Ziel 1: Aufbau eines systematischen Monitorings der Regenwurmfauna in der offenen Kulturlandschaft auf 200 repräsentativen Testflächen (625x625 m) in ganz Österreich, die Teil der Biodiversitätsmonitoring-Projekte BINATS und ÖBM-K sind. Dabei werden Listen der vorkommenden Regenwurmarten, deren Häufigkeit und Biomasse erstellt sowie eine Verbreitungskarte für Österreich angefertigt. Zusätzlich wird ein Handbuch für das nationale Monitoring der Boden-Biodiversität entwickelt, das mit bestehenden Kartierungshandbüchern abgestimmt wird.
Ziel 2: Analyse der Faktoren, die das Vorkommen von Regenwürmern beeinflussen. Dazu werden Standortmerkmale (wie Landnutzung und Höhe über dem Meeresspiegel) und Bodeneigenschaften (wie pH-Wert, Nährstoffe, Feuchtigkeit, Kohlenstoffgehalt und Bodenmikroorganismen) sowie Bewirtschaftungspraktiken erfasst und mit den Regenwurmparametern und der Biotoptypenkartierung der Testflächen verglichen. Eine Meta-Analyse der österreichischen Regenwurmdaten wird mit Unterstützung von Methoden der künstlichen Intelligenz und des maschinellen Lernens durchgeführt. Rückstellproben werden für weiterführende genetische Analysen aufbewahrt.
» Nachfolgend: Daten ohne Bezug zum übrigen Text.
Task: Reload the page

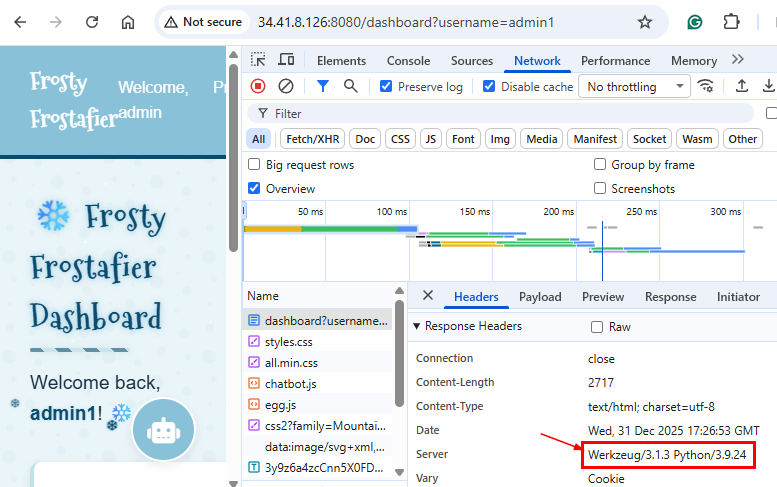Action: [x=92, y=22]
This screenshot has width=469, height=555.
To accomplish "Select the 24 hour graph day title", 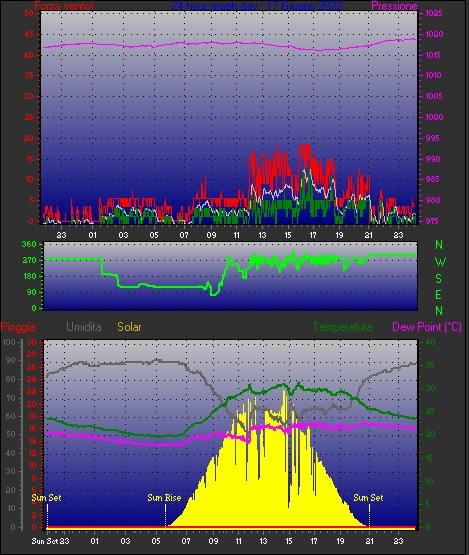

Ziel 3: Erstellung der ersten Roten Liste der Regenwürmer Österreichs, basierend auf dem Vorbild der Roten Liste der Regenwürmer Deutschlands. In Zusammenarbeit mit nationalen und internationalen Expert:innen wird ein Entwurf erstellt, der auf aktuellen und historischen Funden sowie Gefährdungseinschätzungen nach IUCN-Vorgaben basiert. BodenBiodiv bearbeitet Indikatoren zum Status von Arten und Biotoptypen, und Rückstellproben können zur Ermittlung der genetischen Vielfalt verwendet werden. Zum ersten Mal wird eine Rote Liste für Bodenorganismen in Österreich erstellt.
Durch die Erstellung eines umfassenden Datensatzes aus verschiedenen klimatischen Regionen in Österreich ermöglicht BodenBiodiv auch eine Einschätzung der Folgen des Klimawandels aus der Sicht der Bodenorganismen. Darüber hinaus werden Synergien mit bestehenden Biodiversitätsmonitorings geschaffen, indem die Wechselwirkungen zwischen unterirdischer und oberirdischer Biodiversität auf den Testflächen analysiert werden. Damit hat BodenBiodiv nicht nur national, sondern auch europaweit eine große Bedeutung für den Naturschutz und die Wissenschaft.